START DATA RECORDS

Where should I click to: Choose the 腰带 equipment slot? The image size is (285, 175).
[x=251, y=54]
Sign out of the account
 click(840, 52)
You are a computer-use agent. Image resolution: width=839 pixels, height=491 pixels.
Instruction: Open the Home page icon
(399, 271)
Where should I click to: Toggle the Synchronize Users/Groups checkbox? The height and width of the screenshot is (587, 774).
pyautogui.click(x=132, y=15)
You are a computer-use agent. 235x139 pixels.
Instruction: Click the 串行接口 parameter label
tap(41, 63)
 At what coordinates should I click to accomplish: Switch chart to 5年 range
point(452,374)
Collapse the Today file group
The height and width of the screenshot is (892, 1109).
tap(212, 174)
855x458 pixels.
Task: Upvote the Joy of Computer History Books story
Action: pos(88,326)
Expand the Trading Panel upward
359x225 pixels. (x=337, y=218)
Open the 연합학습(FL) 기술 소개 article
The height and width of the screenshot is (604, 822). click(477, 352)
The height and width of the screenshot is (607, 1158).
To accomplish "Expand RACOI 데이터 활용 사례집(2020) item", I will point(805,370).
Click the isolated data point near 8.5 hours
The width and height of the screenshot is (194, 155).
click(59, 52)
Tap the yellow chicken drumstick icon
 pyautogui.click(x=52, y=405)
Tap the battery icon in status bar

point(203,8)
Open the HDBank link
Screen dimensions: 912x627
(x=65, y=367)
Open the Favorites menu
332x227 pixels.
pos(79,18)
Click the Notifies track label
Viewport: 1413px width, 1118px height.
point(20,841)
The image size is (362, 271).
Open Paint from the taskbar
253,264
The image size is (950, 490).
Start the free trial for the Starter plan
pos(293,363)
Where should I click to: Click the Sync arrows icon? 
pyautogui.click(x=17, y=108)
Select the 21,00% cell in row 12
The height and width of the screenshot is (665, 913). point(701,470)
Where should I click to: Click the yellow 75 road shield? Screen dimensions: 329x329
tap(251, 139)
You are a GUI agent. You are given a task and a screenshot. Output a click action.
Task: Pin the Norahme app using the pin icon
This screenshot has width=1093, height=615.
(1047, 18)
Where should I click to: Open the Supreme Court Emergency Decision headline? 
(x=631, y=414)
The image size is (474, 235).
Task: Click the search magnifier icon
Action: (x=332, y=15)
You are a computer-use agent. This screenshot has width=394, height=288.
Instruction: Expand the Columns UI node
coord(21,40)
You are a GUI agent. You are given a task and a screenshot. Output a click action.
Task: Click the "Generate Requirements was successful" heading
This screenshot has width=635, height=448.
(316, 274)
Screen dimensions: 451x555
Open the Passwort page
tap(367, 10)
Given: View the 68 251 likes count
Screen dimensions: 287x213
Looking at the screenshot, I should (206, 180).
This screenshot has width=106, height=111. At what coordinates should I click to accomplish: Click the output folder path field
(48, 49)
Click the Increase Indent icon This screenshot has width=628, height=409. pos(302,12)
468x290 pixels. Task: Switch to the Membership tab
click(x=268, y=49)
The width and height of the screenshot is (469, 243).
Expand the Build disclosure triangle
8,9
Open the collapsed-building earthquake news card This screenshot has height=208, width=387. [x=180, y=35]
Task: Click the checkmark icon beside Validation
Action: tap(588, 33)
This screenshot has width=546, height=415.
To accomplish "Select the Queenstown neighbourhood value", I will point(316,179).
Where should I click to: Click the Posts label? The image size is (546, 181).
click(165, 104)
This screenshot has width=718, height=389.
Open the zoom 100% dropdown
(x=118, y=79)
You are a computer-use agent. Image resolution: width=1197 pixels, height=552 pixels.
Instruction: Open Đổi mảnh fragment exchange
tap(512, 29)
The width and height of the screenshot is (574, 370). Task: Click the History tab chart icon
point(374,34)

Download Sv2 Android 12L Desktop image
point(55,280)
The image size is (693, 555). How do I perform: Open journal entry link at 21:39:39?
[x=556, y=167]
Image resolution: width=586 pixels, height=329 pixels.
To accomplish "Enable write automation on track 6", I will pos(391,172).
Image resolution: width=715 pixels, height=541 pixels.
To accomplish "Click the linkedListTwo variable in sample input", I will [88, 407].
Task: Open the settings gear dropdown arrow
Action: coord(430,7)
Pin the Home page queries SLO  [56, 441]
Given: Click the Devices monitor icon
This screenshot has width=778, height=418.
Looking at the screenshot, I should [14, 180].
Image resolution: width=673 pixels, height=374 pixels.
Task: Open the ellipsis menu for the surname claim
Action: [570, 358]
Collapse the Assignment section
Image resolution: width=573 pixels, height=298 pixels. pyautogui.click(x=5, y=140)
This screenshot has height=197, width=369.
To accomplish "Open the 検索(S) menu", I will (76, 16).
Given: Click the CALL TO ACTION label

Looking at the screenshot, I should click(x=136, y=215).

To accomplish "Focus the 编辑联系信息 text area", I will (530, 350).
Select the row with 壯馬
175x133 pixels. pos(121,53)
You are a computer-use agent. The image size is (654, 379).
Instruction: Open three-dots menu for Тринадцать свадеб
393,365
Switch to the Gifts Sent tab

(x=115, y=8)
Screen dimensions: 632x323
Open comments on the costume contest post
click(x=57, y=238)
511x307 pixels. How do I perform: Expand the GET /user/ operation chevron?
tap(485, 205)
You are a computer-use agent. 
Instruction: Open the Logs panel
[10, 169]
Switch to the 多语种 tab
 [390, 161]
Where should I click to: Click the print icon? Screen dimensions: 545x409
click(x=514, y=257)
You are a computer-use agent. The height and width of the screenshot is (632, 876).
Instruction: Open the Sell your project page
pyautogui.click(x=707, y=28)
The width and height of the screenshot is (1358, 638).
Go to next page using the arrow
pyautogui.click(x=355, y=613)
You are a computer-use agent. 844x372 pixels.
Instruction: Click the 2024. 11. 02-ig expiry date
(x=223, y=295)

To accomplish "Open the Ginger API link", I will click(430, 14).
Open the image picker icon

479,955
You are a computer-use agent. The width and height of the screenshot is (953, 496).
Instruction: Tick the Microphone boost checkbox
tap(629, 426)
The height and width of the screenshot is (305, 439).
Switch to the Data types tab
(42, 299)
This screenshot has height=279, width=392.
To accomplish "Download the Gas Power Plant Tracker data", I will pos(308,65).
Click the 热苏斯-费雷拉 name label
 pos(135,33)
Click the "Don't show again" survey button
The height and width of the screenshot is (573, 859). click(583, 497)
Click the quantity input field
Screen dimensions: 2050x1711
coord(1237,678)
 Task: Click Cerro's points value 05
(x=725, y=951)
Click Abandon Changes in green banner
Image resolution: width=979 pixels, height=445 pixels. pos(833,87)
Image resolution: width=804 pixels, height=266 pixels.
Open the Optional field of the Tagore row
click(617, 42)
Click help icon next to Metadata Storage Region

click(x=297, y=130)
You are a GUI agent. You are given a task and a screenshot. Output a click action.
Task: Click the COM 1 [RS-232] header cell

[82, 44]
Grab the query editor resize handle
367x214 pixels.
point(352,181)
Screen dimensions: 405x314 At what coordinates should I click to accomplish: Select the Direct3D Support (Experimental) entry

END DATA RECORDS

#### [WORK REQUIRED]
Restate the data word for word.

#### [TASK OUTPUT]
Where should I click to: Choose the 腰带 equipment slot? The image size is (285, 175).
[x=251, y=54]
Sign out of the account
 click(840, 52)
You are a computer-use agent. Image resolution: width=839 pixels, height=491 pixels.
Instruction: Open the Home page icon
(399, 271)
Where should I click to: Toggle the Synchronize Users/Groups checkbox? The height and width of the screenshot is (587, 774).
pyautogui.click(x=132, y=15)
You are a computer-use agent. 235x139 pixels.
Instruction: Click the 串行接口 parameter label
tap(41, 63)
 At what coordinates should I click to accomplish: Switch chart to 5年 range
point(452,374)
Collapse the Today file group
The height and width of the screenshot is (892, 1109).
tap(212, 174)
855x458 pixels.
Task: Upvote the Joy of Computer History Books story
Action: pos(88,326)
Expand the Trading Panel upward
359x225 pixels. (x=337, y=218)
Open the 연합학습(FL) 기술 소개 article
The height and width of the screenshot is (604, 822). click(477, 352)
The height and width of the screenshot is (607, 1158).
To accomplish "Expand RACOI 데이터 활용 사례집(2020) item", I will point(805,370).
Click the isolated data point near 8.5 hours
The width and height of the screenshot is (194, 155).
click(59, 52)
Tap the yellow chicken drumstick icon
 pyautogui.click(x=52, y=405)
Tap the battery icon in status bar

point(203,8)
Open the HDBank link
Screen dimensions: 912x627
(x=65, y=367)
Open the Favorites menu
332x227 pixels.
pos(79,18)
Click the Notifies track label
Viewport: 1413px width, 1118px height.
point(20,841)
The image size is (362, 271).
Open Paint from the taskbar
253,264
The image size is (950, 490).
Start the free trial for the Starter plan
pos(293,363)
Where should I click to: Click the Sync arrows icon? 
pyautogui.click(x=17, y=108)
Select the 21,00% cell in row 12
The height and width of the screenshot is (665, 913). point(701,470)
Where should I click to: Click the yellow 75 road shield? Screen dimensions: 329x329
tap(251, 139)
You are a GUI agent. You are given a task and a screenshot. Output a click action.
Task: Pin the Norahme app using the pin icon
This screenshot has width=1093, height=615.
(1047, 18)
Where should I click to: Open the Supreme Court Emergency Decision headline? 
(x=631, y=414)
The image size is (474, 235).
Task: Click the search magnifier icon
Action: (x=332, y=15)
You are a computer-use agent. This screenshot has width=394, height=288.
Instruction: Expand the Columns UI node
coord(21,40)
You are a GUI agent. You are given a task and a screenshot. Output a click action.
Task: Click the "Generate Requirements was successful" heading
This screenshot has width=635, height=448.
(316, 274)
Screen dimensions: 451x555
Open the Passwort page
tap(367, 10)
Given: View the 68 251 likes count
Screen dimensions: 287x213
Looking at the screenshot, I should (206, 180).
This screenshot has width=106, height=111. At what coordinates should I click to accomplish: Click the output folder path field
(48, 49)
Click the Increase Indent icon This screenshot has width=628, height=409. pos(302,12)
468x290 pixels. Task: Switch to the Membership tab
click(x=268, y=49)
The width and height of the screenshot is (469, 243).
Expand the Build disclosure triangle
8,9
Open the collapsed-building earthquake news card This screenshot has height=208, width=387. [x=180, y=35]
Task: Click the checkmark icon beside Validation
Action: tap(588, 33)
This screenshot has width=546, height=415.
To accomplish "Select the Queenstown neighbourhood value", I will point(316,179).
Where should I click to: Click the Posts label? The image size is (546, 181).
click(165, 104)
This screenshot has width=718, height=389.
Open the zoom 100% dropdown
(x=118, y=79)
You are a computer-use agent. Image resolution: width=1197 pixels, height=552 pixels.
Instruction: Open Đổi mảnh fragment exchange
tap(512, 29)
The width and height of the screenshot is (574, 370). Task: Click the History tab chart icon
point(374,34)

Download Sv2 Android 12L Desktop image
point(55,280)
The image size is (693, 555). How do I perform: Open journal entry link at 21:39:39?
[x=556, y=167]
Image resolution: width=586 pixels, height=329 pixels.
To accomplish "Enable write automation on track 6", I will pos(391,172).
Image resolution: width=715 pixels, height=541 pixels.
To accomplish "Click the linkedListTwo variable in sample input", I will [88, 407].
Task: Open the settings gear dropdown arrow
Action: coord(430,7)
Pin the Home page queries SLO  [56, 441]
Given: Click the Devices monitor icon
This screenshot has width=778, height=418.
Looking at the screenshot, I should [14, 180].
Image resolution: width=673 pixels, height=374 pixels.
Task: Open the ellipsis menu for the surname claim
Action: [570, 358]
Collapse the Assignment section
Image resolution: width=573 pixels, height=298 pixels. pyautogui.click(x=5, y=140)
This screenshot has height=197, width=369.
To accomplish "Open the 検索(S) menu", I will (76, 16).
Given: Click the CALL TO ACTION label

Looking at the screenshot, I should click(x=136, y=215).

To accomplish "Focus the 编辑联系信息 text area", I will (530, 350).
Select the row with 壯馬
175x133 pixels. pos(121,53)
You are a computer-use agent. The image size is (654, 379).
Instruction: Open three-dots menu for Тринадцать свадеб
393,365
Switch to the Gifts Sent tab

(x=115, y=8)
Screen dimensions: 632x323
Open comments on the costume contest post
click(x=57, y=238)
511x307 pixels. How do I perform: Expand the GET /user/ operation chevron?
tap(485, 205)
You are a computer-use agent. 
Instruction: Open the Logs panel
[10, 169]
Switch to the 多语种 tab
 [390, 161]
Where should I click to: Click the print icon? Screen dimensions: 545x409
click(x=514, y=257)
You are a computer-use agent. The height and width of the screenshot is (632, 876).
Instruction: Open the Sell your project page
pyautogui.click(x=707, y=28)
The width and height of the screenshot is (1358, 638).
Go to next page using the arrow
pyautogui.click(x=355, y=613)
You are a computer-use agent. 844x372 pixels.
Instruction: Click the 2024. 11. 02-ig expiry date
(x=223, y=295)

To accomplish "Open the Ginger API link", I will click(430, 14).
Open the image picker icon

479,955
You are a computer-use agent. The width and height of the screenshot is (953, 496).
Instruction: Tick the Microphone boost checkbox
tap(629, 426)
The height and width of the screenshot is (305, 439).
Switch to the Data types tab
(42, 299)
This screenshot has height=279, width=392.
To accomplish "Download the Gas Power Plant Tracker data", I will pos(308,65).
Click the 热苏斯-费雷拉 name label
 pos(135,33)
Click the "Don't show again" survey button
The height and width of the screenshot is (573, 859). click(583, 497)
Click the quantity input field
Screen dimensions: 2050x1711
coord(1237,678)
 Task: Click Cerro's points value 05
(x=725, y=951)
Click Abandon Changes in green banner
Image resolution: width=979 pixels, height=445 pixels. pos(833,87)
Image resolution: width=804 pixels, height=266 pixels.
Open the Optional field of the Tagore row
click(617, 42)
Click help icon next to Metadata Storage Region

click(x=297, y=130)
You are a GUI agent. You are given a task and a screenshot. Output a click action.
Task: Click the COM 1 [RS-232] header cell

[82, 44]
Grab the query editor resize handle
367x214 pixels.
point(352,181)
Screen dimensions: 405x314 At what coordinates should I click to accomplish: Select the Direct3D Support (Experimental) entry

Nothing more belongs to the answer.